Worms Revolution brings the usual variety of game modes for single player and multiplayer, along with a nice online multiplayer option. Multiplayer game setup takes a couple moments at most for more standard games, but more widespread settings changes should be done ahead of time and saved as a custom game type. All the old worm customization options are back, though the game does not make it completely clear that you acquire new accessories by purchasing new worms for your roster. Even with the welcome map editor, the maximum map size sometimes ends up feeling a little too small, especially if you like to play custom games with large supplies of high-explosives.

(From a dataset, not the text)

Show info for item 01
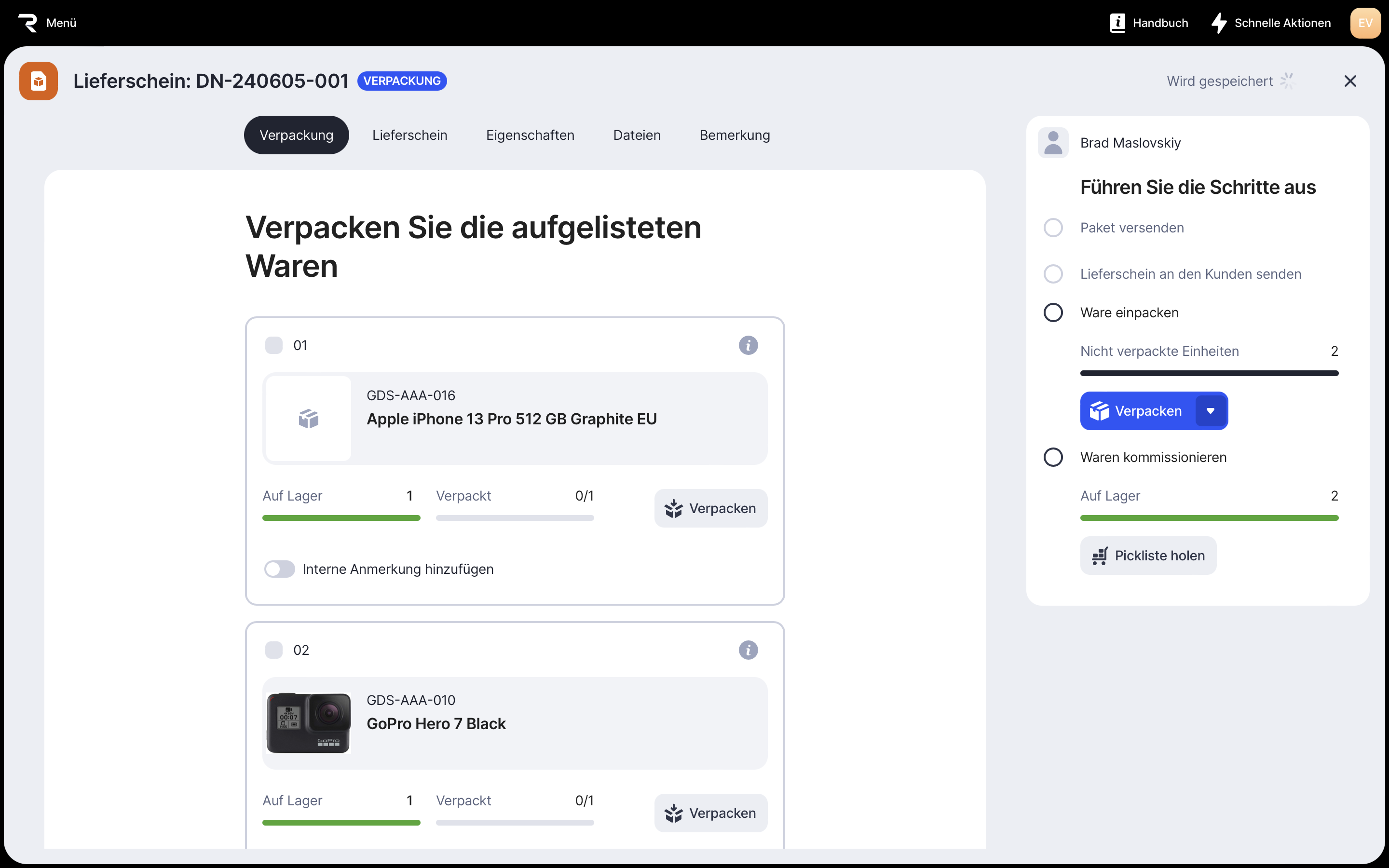 click(748, 345)
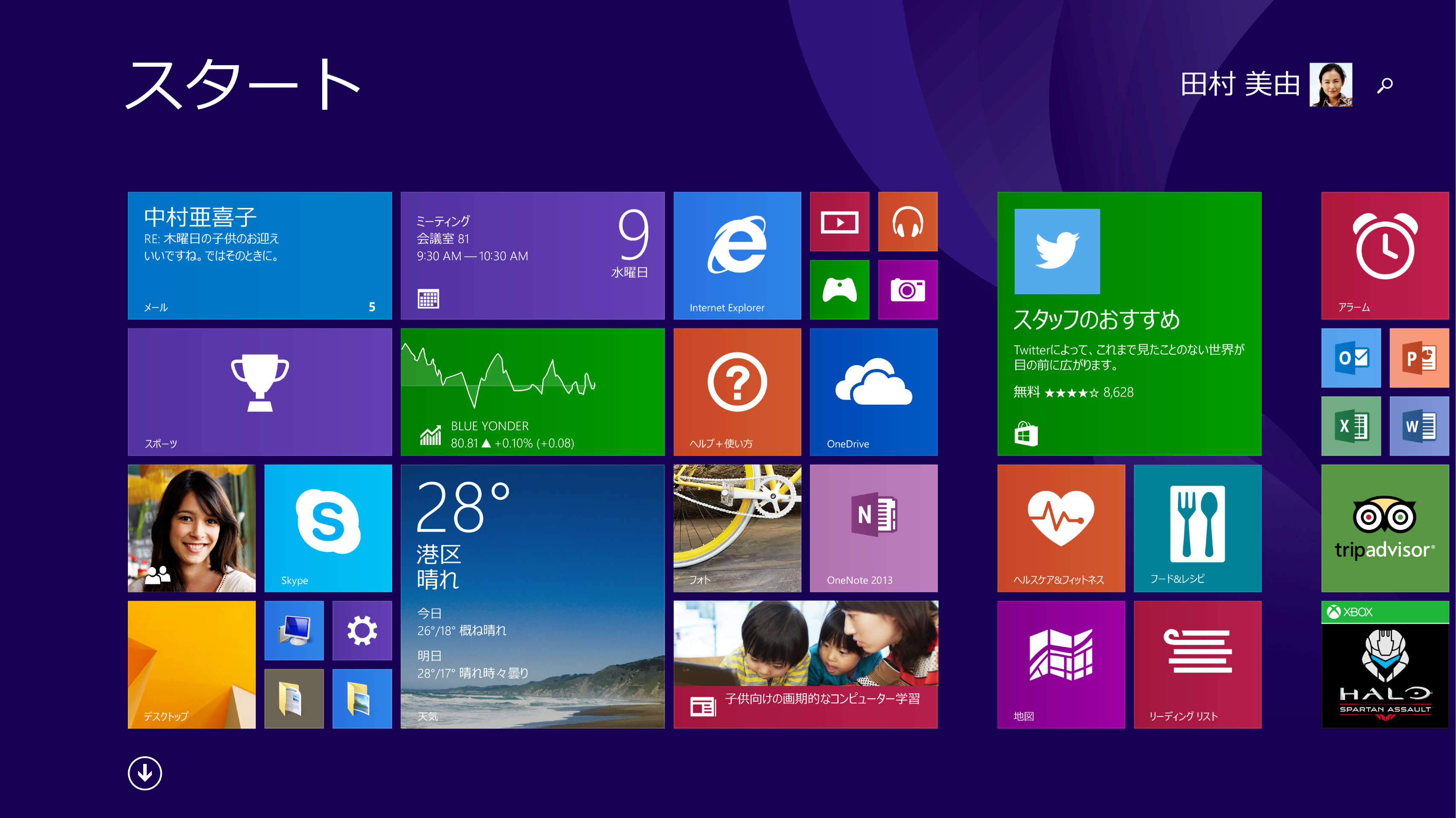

The new dynamic water mechanic and the associated weapons are the most interesting developments brought by Worms Revolution. This feature gets a fancy name to distinguish it from the water at the bottom of every map, which continues to operate as the implacable graveyard of watery death it always has been. The dynamic water does not automatically drown a worm, but rather drains their health every turn and greatly reduces their jumping ability, making it perfect for creating traps. Alternatively, flows of dynamic water can be used to push worms around the battlefield or off of a slope and into the deadly ocean below. In practice, the dynamic water’s variety of uses makes it a valuable addition to the game. Players that don’t feel the same way can take advantage of the convenient option to just turn off dynamic water in versus mode and never have to worry about it.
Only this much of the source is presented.